Products Mortgage Lender


Countrywide Financial Corp. was a major U.S. mortgage lending company.

History[edit]

Founded in New York four decades ago by Angelo R. Mozilo, a butcher’s son from the Bronx, and David Loeb, a founder of a mortgage banking firm in New York who died in 2003, Countrywide Financial Corp. became a $500 billion home loan machine with 62,000 employees, 900 offices and assets of $200 billion. As the mortgage market boomed beginning in 2000, no company pursued growth in home loans more aggressively than Countrywide.[1]

After nearly collapsing into bankruptcy as its financing dried up, the company was acquired by Bank of America in 2008.

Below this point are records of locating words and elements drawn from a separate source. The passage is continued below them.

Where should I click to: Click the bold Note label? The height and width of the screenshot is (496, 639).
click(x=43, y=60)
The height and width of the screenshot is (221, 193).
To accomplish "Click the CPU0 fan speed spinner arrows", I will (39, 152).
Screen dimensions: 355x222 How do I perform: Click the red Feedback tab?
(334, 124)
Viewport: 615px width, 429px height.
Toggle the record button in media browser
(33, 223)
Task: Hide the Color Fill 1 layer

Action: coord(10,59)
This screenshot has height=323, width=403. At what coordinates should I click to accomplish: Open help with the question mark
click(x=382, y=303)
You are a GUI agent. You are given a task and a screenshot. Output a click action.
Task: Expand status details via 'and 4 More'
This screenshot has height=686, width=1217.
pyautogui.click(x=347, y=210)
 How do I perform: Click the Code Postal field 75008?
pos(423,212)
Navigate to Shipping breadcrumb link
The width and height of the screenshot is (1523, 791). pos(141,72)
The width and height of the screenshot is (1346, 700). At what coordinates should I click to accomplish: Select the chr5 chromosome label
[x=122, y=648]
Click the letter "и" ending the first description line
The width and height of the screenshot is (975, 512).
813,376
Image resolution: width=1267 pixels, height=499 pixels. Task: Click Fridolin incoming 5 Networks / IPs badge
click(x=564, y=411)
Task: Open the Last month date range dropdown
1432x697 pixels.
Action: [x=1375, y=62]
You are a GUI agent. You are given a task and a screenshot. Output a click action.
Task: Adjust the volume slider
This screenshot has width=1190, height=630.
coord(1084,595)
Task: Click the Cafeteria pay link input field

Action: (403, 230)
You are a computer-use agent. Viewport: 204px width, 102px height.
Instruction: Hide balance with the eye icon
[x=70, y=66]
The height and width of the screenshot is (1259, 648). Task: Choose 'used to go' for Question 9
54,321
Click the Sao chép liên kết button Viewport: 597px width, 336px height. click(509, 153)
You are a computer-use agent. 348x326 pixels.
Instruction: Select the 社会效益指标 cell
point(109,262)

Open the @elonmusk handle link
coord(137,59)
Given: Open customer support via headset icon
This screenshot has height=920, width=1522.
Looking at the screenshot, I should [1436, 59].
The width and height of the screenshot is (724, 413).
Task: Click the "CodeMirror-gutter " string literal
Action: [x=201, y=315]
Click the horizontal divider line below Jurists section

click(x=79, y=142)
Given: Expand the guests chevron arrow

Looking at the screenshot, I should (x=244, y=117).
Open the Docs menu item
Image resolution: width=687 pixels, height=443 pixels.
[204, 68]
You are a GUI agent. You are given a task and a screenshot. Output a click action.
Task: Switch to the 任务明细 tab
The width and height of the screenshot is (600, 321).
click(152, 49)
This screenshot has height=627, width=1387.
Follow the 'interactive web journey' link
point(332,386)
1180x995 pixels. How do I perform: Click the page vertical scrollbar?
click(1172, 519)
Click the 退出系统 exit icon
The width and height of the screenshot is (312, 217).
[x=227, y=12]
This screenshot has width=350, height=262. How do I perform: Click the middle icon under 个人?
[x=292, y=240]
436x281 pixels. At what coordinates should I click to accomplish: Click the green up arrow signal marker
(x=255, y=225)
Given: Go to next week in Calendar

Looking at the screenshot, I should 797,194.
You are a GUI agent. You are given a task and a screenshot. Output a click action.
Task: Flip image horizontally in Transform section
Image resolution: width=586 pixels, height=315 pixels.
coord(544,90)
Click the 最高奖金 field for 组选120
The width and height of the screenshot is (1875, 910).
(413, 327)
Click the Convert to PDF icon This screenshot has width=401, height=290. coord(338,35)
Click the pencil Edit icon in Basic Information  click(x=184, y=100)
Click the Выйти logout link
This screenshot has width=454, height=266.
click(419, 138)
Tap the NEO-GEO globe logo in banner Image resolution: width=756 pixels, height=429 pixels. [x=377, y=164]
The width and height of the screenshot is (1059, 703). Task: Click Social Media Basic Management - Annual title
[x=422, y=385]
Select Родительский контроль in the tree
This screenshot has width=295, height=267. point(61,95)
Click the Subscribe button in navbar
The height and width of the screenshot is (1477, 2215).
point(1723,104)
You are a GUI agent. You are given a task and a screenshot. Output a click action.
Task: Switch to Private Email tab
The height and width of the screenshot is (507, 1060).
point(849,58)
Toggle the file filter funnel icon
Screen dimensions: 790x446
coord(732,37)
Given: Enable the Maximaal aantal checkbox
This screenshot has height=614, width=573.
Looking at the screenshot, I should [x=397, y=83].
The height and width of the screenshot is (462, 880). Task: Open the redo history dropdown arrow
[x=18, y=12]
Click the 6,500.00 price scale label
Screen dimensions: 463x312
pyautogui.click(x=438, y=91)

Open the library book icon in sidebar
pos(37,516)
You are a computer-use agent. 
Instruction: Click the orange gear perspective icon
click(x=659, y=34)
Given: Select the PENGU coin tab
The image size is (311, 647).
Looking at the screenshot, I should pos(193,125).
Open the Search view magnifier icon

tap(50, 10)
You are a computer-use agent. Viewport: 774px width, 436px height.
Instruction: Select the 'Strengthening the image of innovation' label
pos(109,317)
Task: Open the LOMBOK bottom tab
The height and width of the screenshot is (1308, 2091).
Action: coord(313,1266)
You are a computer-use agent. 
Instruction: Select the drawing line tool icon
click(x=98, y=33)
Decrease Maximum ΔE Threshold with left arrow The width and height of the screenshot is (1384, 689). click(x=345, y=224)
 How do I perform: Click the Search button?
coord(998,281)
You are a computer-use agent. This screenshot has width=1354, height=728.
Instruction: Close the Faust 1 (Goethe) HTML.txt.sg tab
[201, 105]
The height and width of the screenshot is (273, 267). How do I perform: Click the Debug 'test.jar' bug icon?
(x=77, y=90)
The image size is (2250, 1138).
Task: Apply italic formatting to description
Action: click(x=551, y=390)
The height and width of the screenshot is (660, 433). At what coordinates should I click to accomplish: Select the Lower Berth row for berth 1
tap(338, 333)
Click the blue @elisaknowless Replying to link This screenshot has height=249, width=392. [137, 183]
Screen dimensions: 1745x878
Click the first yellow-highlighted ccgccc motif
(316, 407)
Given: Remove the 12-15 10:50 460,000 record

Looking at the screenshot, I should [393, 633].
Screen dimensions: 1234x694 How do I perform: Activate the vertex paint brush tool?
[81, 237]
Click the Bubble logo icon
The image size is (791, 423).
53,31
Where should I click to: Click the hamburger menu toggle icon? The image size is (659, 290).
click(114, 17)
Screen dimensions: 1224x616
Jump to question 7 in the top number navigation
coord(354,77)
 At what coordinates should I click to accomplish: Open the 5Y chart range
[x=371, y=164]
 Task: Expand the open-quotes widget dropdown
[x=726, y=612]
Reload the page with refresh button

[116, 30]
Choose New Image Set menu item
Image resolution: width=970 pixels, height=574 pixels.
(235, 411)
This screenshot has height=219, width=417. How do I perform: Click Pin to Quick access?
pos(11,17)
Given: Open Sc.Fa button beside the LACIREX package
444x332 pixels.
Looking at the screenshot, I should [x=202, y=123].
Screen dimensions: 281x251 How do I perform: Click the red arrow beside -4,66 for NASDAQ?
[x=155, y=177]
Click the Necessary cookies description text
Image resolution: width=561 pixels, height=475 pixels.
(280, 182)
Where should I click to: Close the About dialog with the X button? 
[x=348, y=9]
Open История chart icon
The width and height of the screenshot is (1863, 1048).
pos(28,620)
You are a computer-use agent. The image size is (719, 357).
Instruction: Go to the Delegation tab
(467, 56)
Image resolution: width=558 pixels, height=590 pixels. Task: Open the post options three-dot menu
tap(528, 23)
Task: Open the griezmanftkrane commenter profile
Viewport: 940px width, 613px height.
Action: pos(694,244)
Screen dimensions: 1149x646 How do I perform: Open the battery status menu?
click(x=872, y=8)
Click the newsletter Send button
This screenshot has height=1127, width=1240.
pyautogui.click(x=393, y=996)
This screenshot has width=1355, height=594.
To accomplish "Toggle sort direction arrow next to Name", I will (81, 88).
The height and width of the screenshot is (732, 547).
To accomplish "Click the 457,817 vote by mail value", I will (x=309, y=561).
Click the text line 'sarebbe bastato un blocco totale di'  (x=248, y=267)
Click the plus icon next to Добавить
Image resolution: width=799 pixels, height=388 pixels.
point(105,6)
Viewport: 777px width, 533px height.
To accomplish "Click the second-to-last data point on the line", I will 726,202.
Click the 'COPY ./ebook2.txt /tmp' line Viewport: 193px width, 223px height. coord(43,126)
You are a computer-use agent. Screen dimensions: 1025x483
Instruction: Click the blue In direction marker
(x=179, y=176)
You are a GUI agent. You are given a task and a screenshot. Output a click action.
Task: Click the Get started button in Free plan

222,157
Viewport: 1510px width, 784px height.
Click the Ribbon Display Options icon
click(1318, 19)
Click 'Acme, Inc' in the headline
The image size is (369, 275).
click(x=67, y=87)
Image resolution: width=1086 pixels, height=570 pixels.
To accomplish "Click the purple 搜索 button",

In October of 2008, after the acquisition took place, BofA said it was ready to spend up to $8.4 billion to restructure the troubled mortgage loan portfolio of Countrywide Financial Corp. The bank said in a statement that the program was designed to help borrowers who financed their homes with high-risk subprime loans serviced by Countrywide.[2]

In June 2009, the Securities and Exchange Commission (SEC) filed civil fraud and insider trading charges against Mozilo and his top lieutenants: David Sambol, the company’s former president, and Eric Sieracki, the former chief financial officer. In October of that year, Mozilo agreed to repay $45 million in ill-gotten profits and $22.5 million in civil penalties as part of a settlement with the SEC in which he admitted no wrongdoing.[3]

In June 2010, Countrywide Home Loans and its mortgage servicing unit, which are now part of Bank of America, agreed to pay $108 million to settle federal charges that the company overcharged customers.

The Justice Department on Dec. 21, 2011 announced a $335 million settlement with Bank of America Corp. over alleged discriminatory lending practices by its Countrywide Financial Corp. unit during the build up to the financial crisis of 2008. The settlement, the largest residential settlement of its kind in DOJ history, involved more than 200,000 qualified African-American and Hispanic borrowers and loans made to them between 2004 and 2008.[4]